El paciente había permanecido internado durante 20 días para recuperarse de una cirugía por triple fractura de fémur derivada de un siniestro vial previo en motocicleta. Mientras aguardaba en silla de ruedas junto a un amigo la llegada de un remis en la vereda del shockroom, una camioneta de la Policía de Santa Fe perdió el control durante una maniobra y los aplastó contra las rejas del ingreso al centro de salud.

El incidente se desencadenó cuando el patrullero intentaba despejar la calzada para permitir el paso urgente de una ambulancia que ingresaba con código rojo. Según los testimonios recabados, la unidad policial se encontraba detenida previamente a causa de un procedimiento por una riña callejera.

Al intentar maniobrar de manera abrupta, el conductor del vehículo perdió el dominio del rodado, subió a la vereda e impactó de lleno contra la estructura metálica del hospital, derribando el enrejado y finalizando su trayectoria en la zona de admisión. Producto de la colisión, la estructura quirúrgica que le habían colocado a Alexis en la rodilla sufrió un severo desplazamiento, confirmándose que deberá someterse a su sexta intervención quirúrgica.

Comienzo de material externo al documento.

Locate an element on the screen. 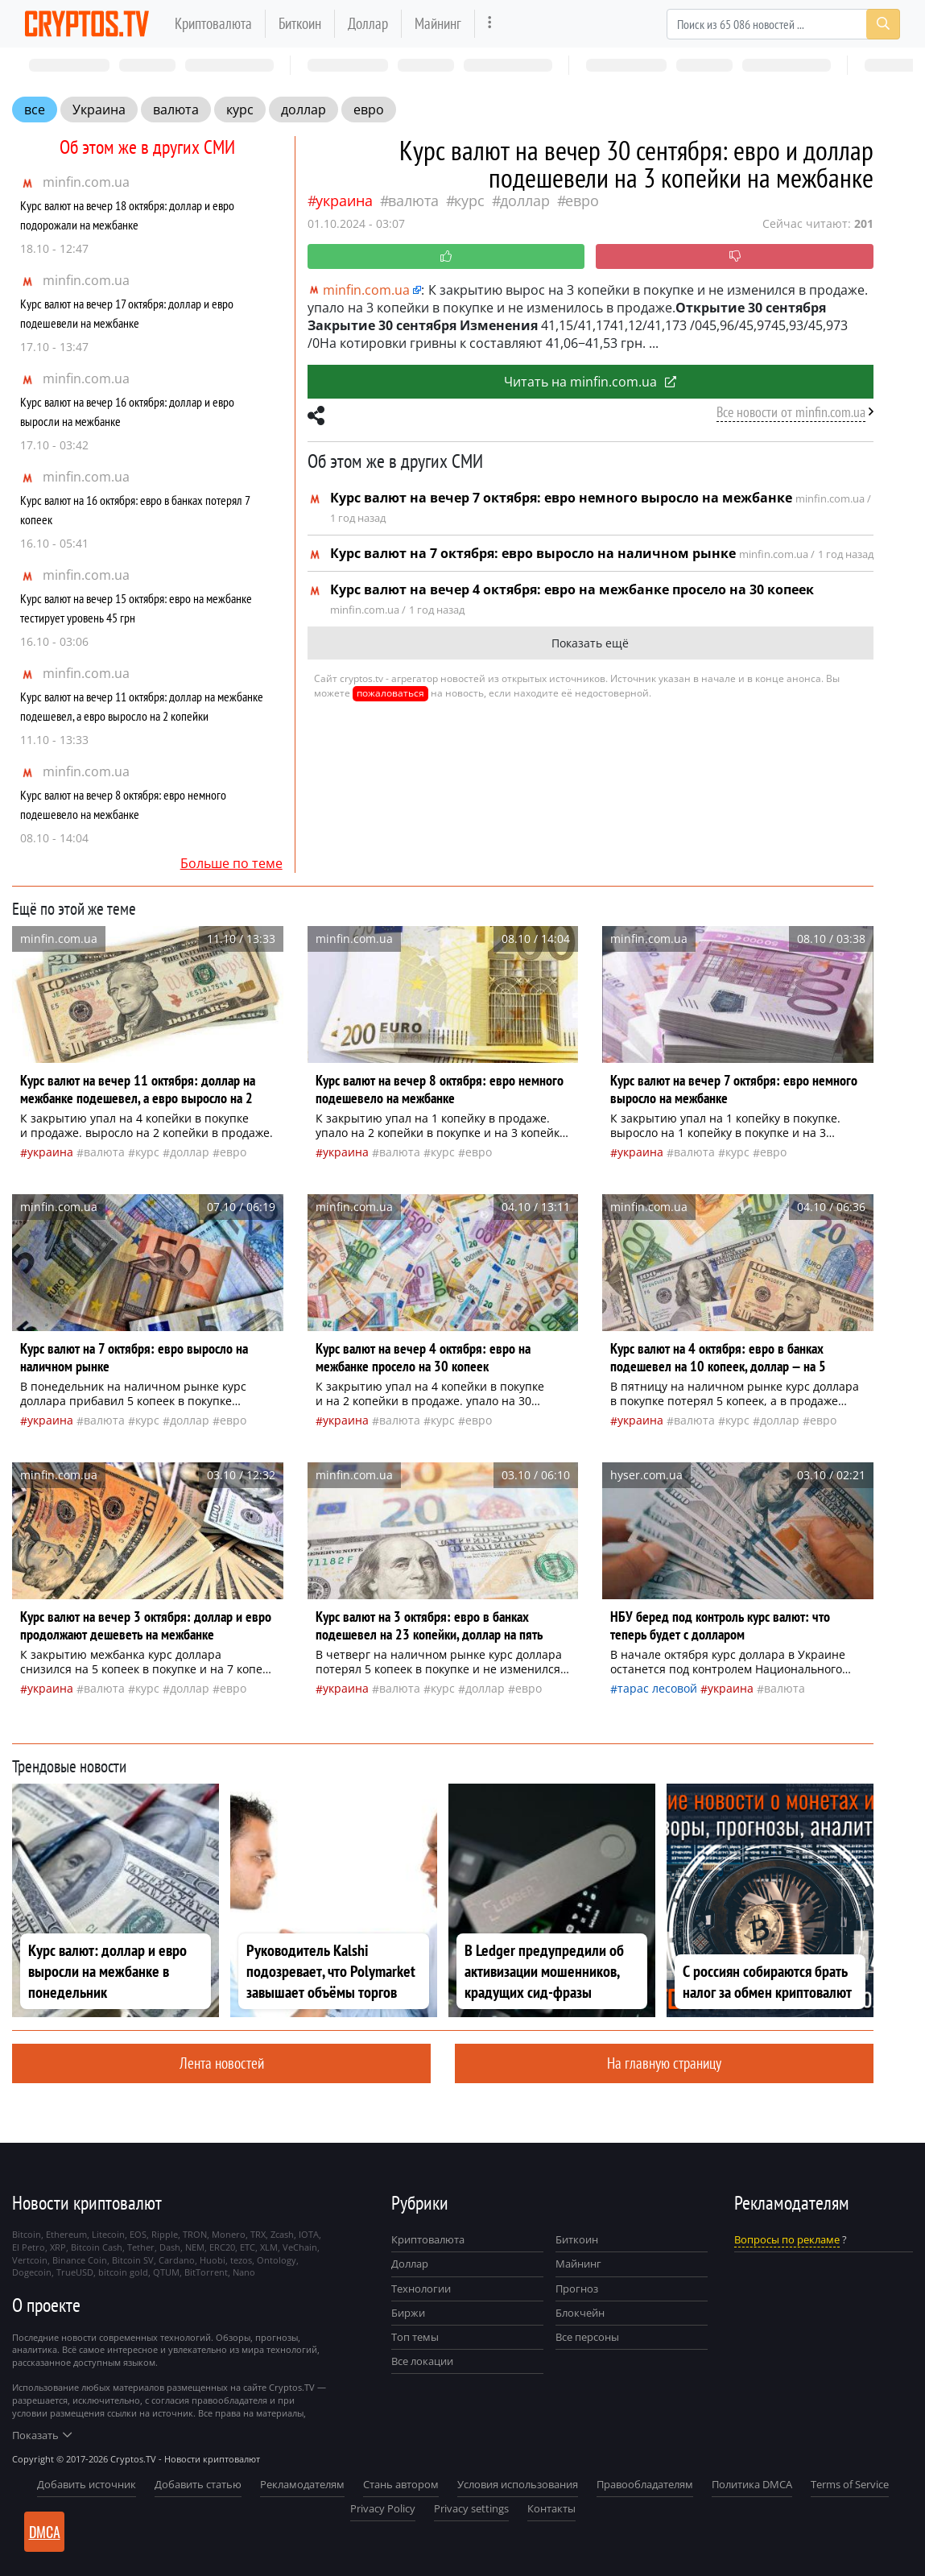 This screenshot has height=2576, width=925. Показать ещё is located at coordinates (590, 643).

El operativo médico de emergencia asistió a tres personas con traumatismos diversos: el propio Alexis, su acompañante de 21 años y el efectivo policial de 31 años que conducía la camioneta. La subdirectora del hospital Cullen, la doctora Amanda Zárate, confirmó que todos los involucrados ingresaron estables y fuera de peligro, mientras se iniciaron las actuaciones sumarias para establecer la mecánica del hecho.

Para la víctima, este choque se suma a una seguidilla de accidentes graves que incluyeron una caída desde un tercer piso mientras trabajaba como albañil en la localidad de Esperanza —donde sufrió fracturas múltiples en codo, rostro y cráneo— y lesiones severas previas en sus extremidades.